| WHAT NEEDS TO BE DONE |
In this exercise, print only the lines from the line with "Viewport: 684px width, 459px height." to the last line of the data below, inclusive. Any pictures should be left out.

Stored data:
####

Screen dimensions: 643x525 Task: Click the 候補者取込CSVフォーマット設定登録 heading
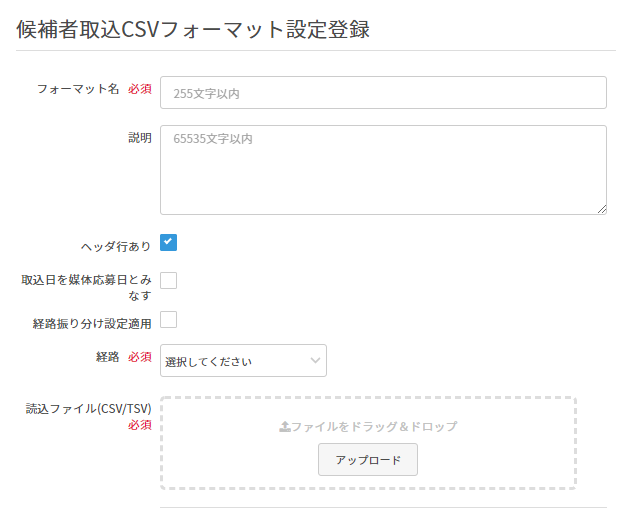(193, 29)

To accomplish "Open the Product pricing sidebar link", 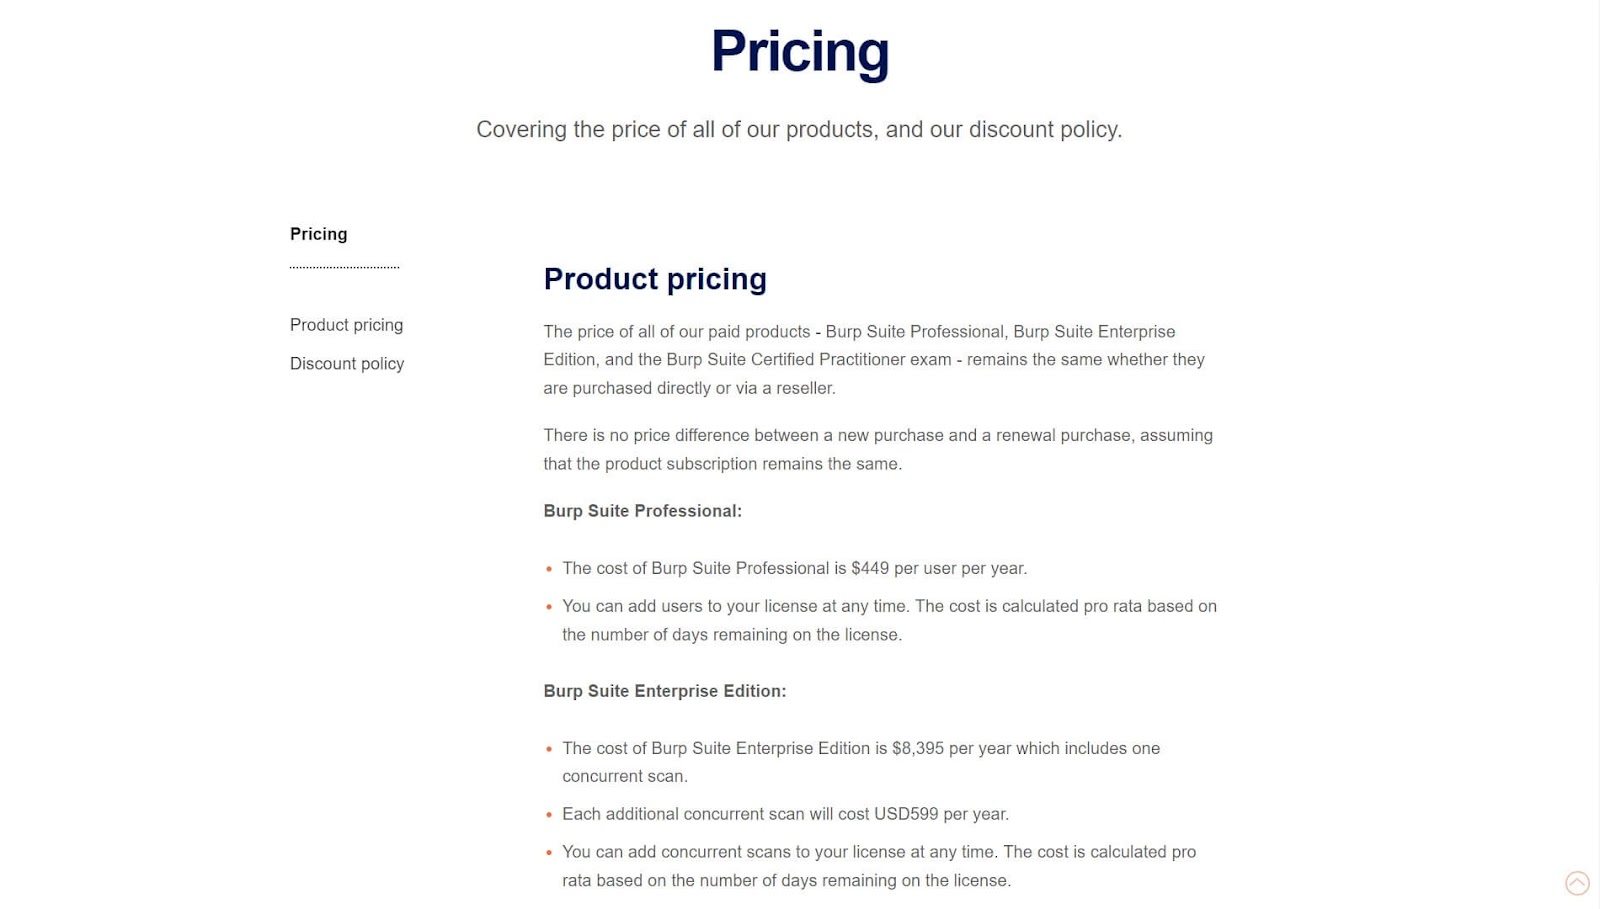I will 346,325.
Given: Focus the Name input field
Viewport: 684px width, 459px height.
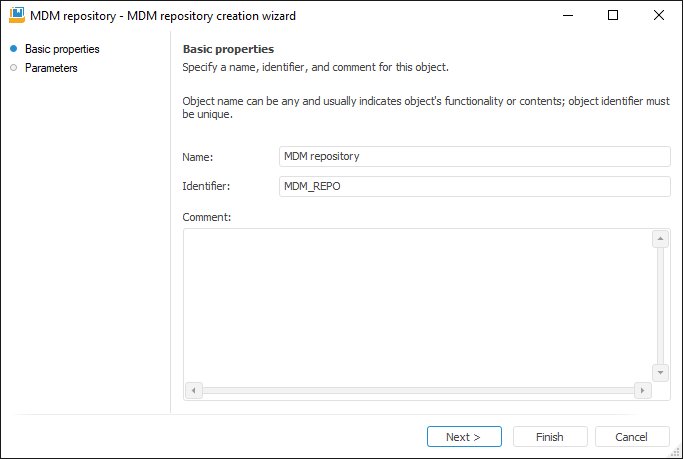Looking at the screenshot, I should tap(474, 156).
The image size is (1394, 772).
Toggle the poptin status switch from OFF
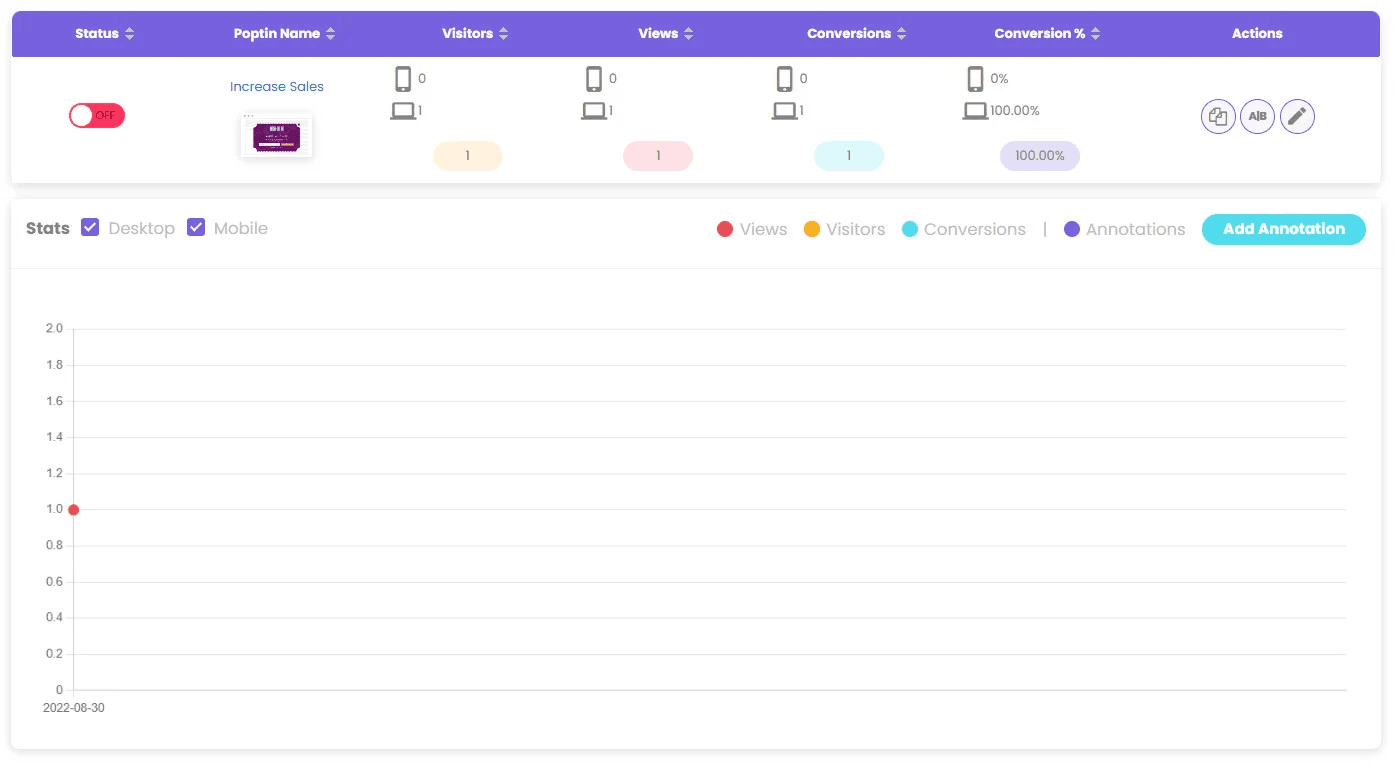97,115
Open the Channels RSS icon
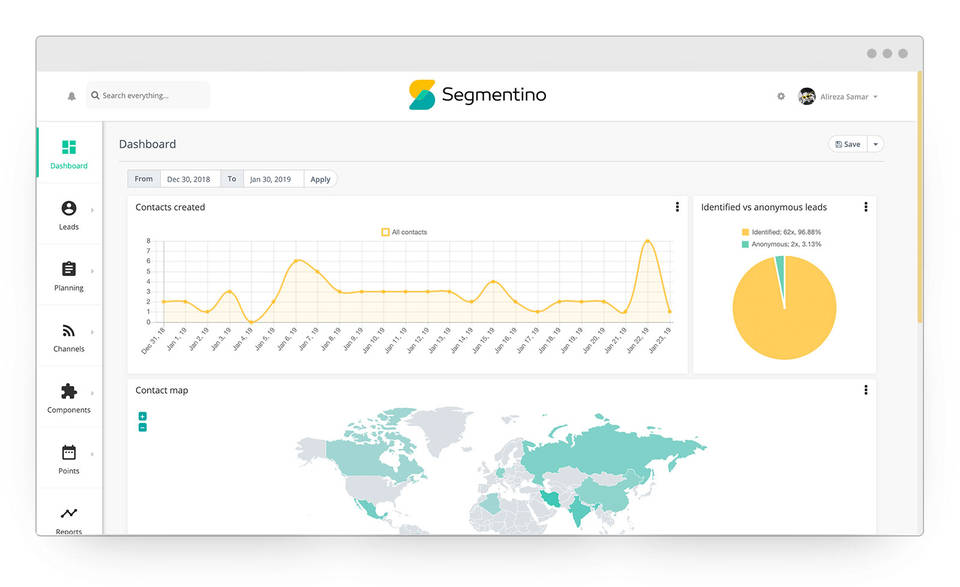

####

| RESULT |
Viewport: 684px width, 459px height.
Looking at the screenshot, I should tap(474, 156).
The image size is (1394, 772).
Toggle the poptin status switch from OFF
97,115
Open the Channels RSS icon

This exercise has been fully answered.